Nach Ansicht des OLG Hamburg beginnt die Gewährleistungsfrist von 5 Jahren gegenüber dem Architekten auch ohne Abnahme an zu laufen, wenn das Vertragsverhältnis in ein Abrechnungsverhältnis übergegangen ist.
Hintergrund
Der Architekt haftet bei Verletzung vertraglicher oder sonstiger Verpflichtungen.

Haftungsansprüche gegen den Architekten verjähren.

Dauer, Beginn, Hemmungen und Unterbrechungen der Verjährung ist nach altem bis zum 31.12.2001 geltenden Recht anders geregelt als nach neuem Recht.
Beispiel
(nach OLG Hamburg, Urteil vom 09.11.2023 – 4 U 18/23 , )
Ein Architekt wird für 2 Bauvorhaben mit Planung-und Überwachungsleistungen beauftragt. Mit Schreiben vom 13.06.2016 (zugegangen am 15.06.2016) erklärt der Bauherr die fristlose Kündigung beider Architektenverträge. Zu diesem Zeitpunkt waren die beiden Bauvorhaben noch nicht fertiggestellt. Der Bauherr hatte bereits zuvor ein anderes Planungsbüro beauftragt, dass zunächst neben dem Architekten tätig war. In dem Kündigungsschreiben teilt der Bauherr mit, dass er das Vertrauen in die Arbeit des Architekten verloren habe und Schadensersatzansprüche diesem gegenüber geltend zu machen gedenke, unter anderem Mehrkosten des bereits beauftragten Planungsbüros für die noch ausstehenden Arbeiten. Am 10.08.2021 erhebt der Bauherr gegenüber dem Architekten Klage. Dieser beruft sich auf Verjährung.

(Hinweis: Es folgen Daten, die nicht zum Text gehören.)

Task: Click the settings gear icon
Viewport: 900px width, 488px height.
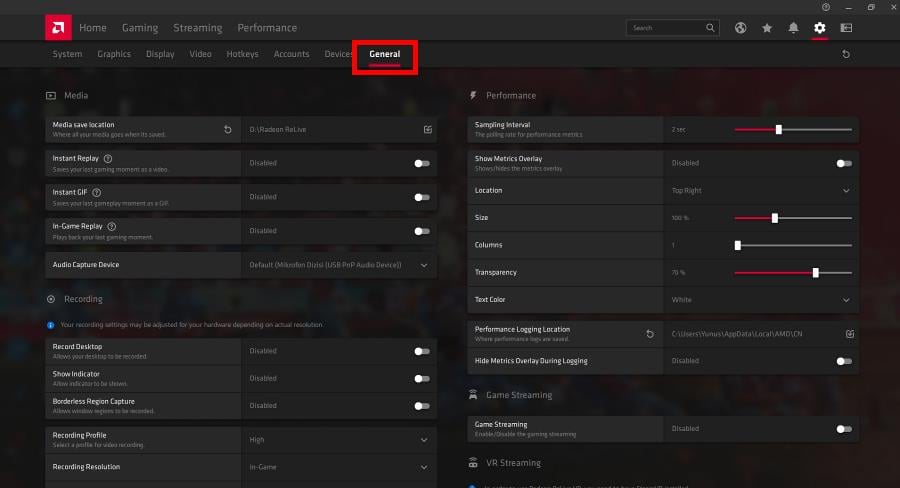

Das OLG Hamburg weist die Schadensersatzansprüche des Bauherrn wegen Verjährung ab. Die 5-jährige Frist sei am 15.06.2021 abgelaufen, da sie am 15.06.2016 begonnen habe zu laufen. Zwar sei grundsätzlich eine Abnahme – die hier nicht vorliegt – erforderlich, um die Gewährleistungsfrist anlaufen zu lassen. Nach der Rechtsprechung genüge im Einzelfall aber auch der Eintritt des Vertragsverhältnisses in ein Abrechnungsverhältnis. Dies sei hier anzunehmen. Ein Abrechnungsverhältnis liege vor, wenn die Umstände ergeben, dass eine Erfüllung des Vertrages in keiner Hinsicht mehr in Betracht und es von Seiten des Bauherrn lediglich und ausschließlich nur noch um Schadensersatzansprüche gegenüber dem Architekten ginge (vgl. OLG Brandenburg, Urt. v. 01.12.2022). 
Hinweis
Nach allgemeiner Ansicht kommen Nacherfüllungsansprüche des Bauherrn gegenüber dem Architekten betreffend eine Pflichtverletzung dann nicht mehr in Betracht, wenn sich diesselbe im Bauwerk als Mangel „verwirklicht“ hat, vielmehr nur noch Schadensersatzansprüche: der Architekt schulde nur Architektenleistungen, aber nicht Bau-Reparaturleistungen (allerdings ist im Einzelnen ungeklärt, ob Nacherfüllungsansprüche gegenüber dem Architekten nicht  doch bestehen im Hinblick auf solche Architektenleistungen, die für die Sanierung eines im Bauwerk verwirklichten Mangels erforderlich werden könnten). Ob man vor diesem Hintergrund aber bei jeder Beendigung eines Architektenvertrages, bei welchem durch den Bauherrn nur noch Schadensersatzansprüche wegen im Bauwerk verwirklichter Mängel geltend gemacht werden, von einem Abrechnungsverhältnis und damit von einem Beginn der Verjährung ausgehen kann, ist soweit erkennbar höchstrichterlich noch nicht klar entschieden.